__What is needed__. Output the line containing "toyotaopenlabs.com (109, 1916)", then every remaining line of the entries below, exactly as written and with no other text.

__Dataset__.
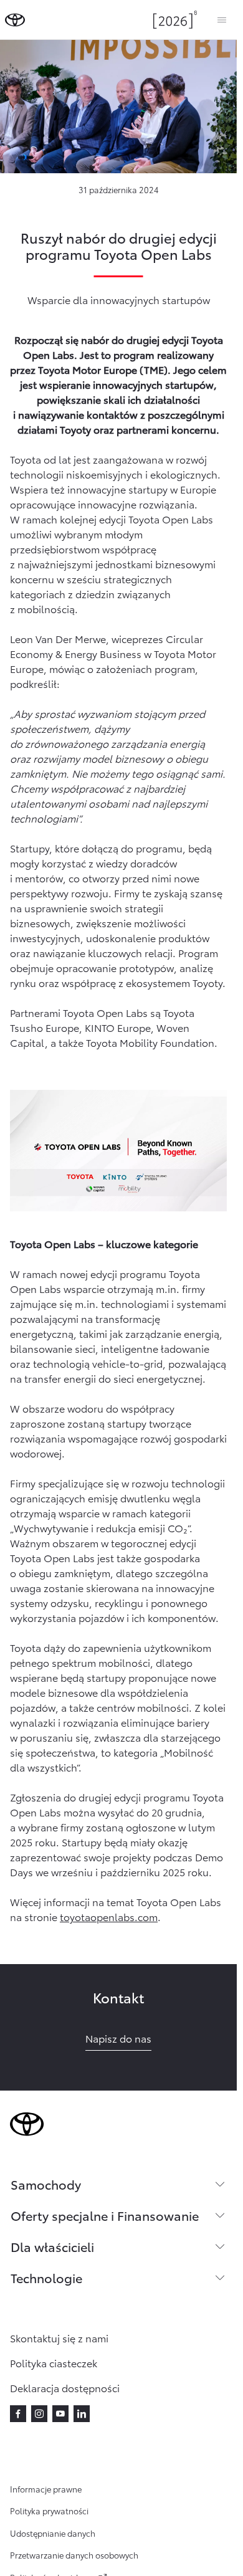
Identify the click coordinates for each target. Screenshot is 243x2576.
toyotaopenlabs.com (109, 1916)
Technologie (46, 2277)
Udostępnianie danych (52, 2533)
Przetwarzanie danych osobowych (74, 2554)
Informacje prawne (46, 2488)
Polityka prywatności (49, 2510)
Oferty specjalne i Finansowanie (105, 2215)
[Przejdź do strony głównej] (15, 20)
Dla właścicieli (52, 2246)
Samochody (46, 2184)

__Solved problem__.
toyotaopenlabs.com (109, 1916)
Technologie (46, 2277)
Udostępnianie danych (52, 2533)
Przetwarzanie danych osobowych (74, 2554)
Informacje prawne (46, 2488)
Polityka prywatności (49, 2510)
Oferty specjalne i Finansowanie (105, 2215)
[Przejdź do strony głównej] (15, 20)
Dla właścicieli (52, 2246)
Samochody (46, 2184)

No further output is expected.